На экране цифры показывали, что идентичность М-воздействия, обрушившегося на этого парня — как его, кстати, зовут? — и Мамонтова, уже достигла восьмидесяти одного процента. Учитывая, что погрешность в такого рода анализах никак не меньше семи процентов, а в действительности и все десять, порой и больше, результат вплотную приближался к своему естественному максимуму. Но Марина сказала: «Не уверена». Неужели Рома все же пошалил с аппаратурой? Надо было ехать в Подольск.

— Давай без лирических отступлений! Сказать честно, я от тебя сегодня уже устал. Как-то тебя стало вдруг очень много. Или ты решил перетянуть одеяло на себя?

— Брось ерунду пороть. Хотя при известных условиях, может, и не отказался бы, но сейчас не тринадцатый век и даже не девятнадцатый. Мир оказался очень небольшим. Я сделал открытие.

— Чего ты сделал? Узнал, что Земля круглая?

— Можешь называть это волшебной палочкой. Доводилось слышать про такое?

— На хрена?! — изумился Горнин, забыв про монитор и вообще про все остальное. — Тебе что, своих способностей не хватает?

— Мне — хватает. Пока. Как и тебе.

— Так! Давай-ка все по порядку. Про палочку, про «пока», в частности и в целом. Что ты задумал? Только без этих твоих еврейских штучек!

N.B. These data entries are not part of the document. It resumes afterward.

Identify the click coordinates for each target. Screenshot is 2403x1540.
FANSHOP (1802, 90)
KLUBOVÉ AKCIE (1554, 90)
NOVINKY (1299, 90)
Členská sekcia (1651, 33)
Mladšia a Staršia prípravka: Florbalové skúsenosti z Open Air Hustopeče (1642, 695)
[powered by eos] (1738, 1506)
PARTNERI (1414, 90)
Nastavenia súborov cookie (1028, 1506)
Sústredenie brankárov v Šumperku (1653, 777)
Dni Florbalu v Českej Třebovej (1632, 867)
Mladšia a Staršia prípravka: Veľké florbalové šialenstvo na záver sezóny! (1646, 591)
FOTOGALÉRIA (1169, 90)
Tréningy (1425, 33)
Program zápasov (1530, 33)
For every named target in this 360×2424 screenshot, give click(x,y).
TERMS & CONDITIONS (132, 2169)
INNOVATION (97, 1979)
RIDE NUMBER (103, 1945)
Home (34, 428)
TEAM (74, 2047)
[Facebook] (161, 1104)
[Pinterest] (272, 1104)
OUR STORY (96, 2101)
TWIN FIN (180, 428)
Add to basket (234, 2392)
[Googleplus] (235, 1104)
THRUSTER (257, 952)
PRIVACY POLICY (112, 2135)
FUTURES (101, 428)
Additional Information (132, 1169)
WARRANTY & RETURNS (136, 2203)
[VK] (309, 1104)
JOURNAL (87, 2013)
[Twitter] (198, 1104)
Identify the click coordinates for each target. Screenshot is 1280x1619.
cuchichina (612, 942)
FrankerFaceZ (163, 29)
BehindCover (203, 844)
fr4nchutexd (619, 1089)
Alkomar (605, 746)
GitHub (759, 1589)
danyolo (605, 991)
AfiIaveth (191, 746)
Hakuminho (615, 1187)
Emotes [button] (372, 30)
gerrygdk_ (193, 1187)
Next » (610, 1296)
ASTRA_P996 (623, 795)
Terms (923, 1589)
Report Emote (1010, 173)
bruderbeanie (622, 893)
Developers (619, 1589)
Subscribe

— Я не еврей, и ты это знаешь.

— Да мне до лампочки, еврей ты, алеут или негр преклонных годов. Только ведешь себя как девка, которой и хочется, и колется.

— Кончай орать тут.

— А где мне еще орать? Если ты темнишь, как не знаю кто. Как прямо… — Горнин захлебнулся возмущением и замолк.

— Мы стареем.

— Тоже мне, открыл Америку.

Перегуда смотрел на него в упор, удерживая злость в себе. Горнин тоже на него таращился, пуча глаза. Если б Павел или другой практикующий маг мог их сейчас видеть, то, может, поразился бы, а то и испугался — такое сейчас из обоих перло. Красное, даже не так, пурпурное лезло из обоих, наподобие солнечной короны, окружая их тела чем-то вроде вздыбленной шерсти, а то и игл вроде ежовых или дикобразовых. Как говорится, плюнь на такого — зашипит. Но эти двое готовы были еще и жечь.

Первым опомнился Перегуда.

Встал, потряс кистями рук и прошелся взад-вперед.

— Без стакана тут не разберешься, — проговорил он. — Что ты говорил про коньяк-то?

— А не бздо?

— Хуже не будет. Тащи. И стаканы прихвати.

— Я тебе не бар.

— Крикни там кому-нибудь.

— Вот сам и крикни.

Как-то так получилось, что они, не сговариваясь, вместо машины отправились в дом, где конечно же имелись и стаканы и коньяк. Молчком, взъерошенные, едва сдерживающиеся от того, чтобы на манер молодых петушков не наскочить друг на друга, недовольные, даже злые. Но при этом каждый понимал, что разговор этот — хочешь или нет — нужно закончить.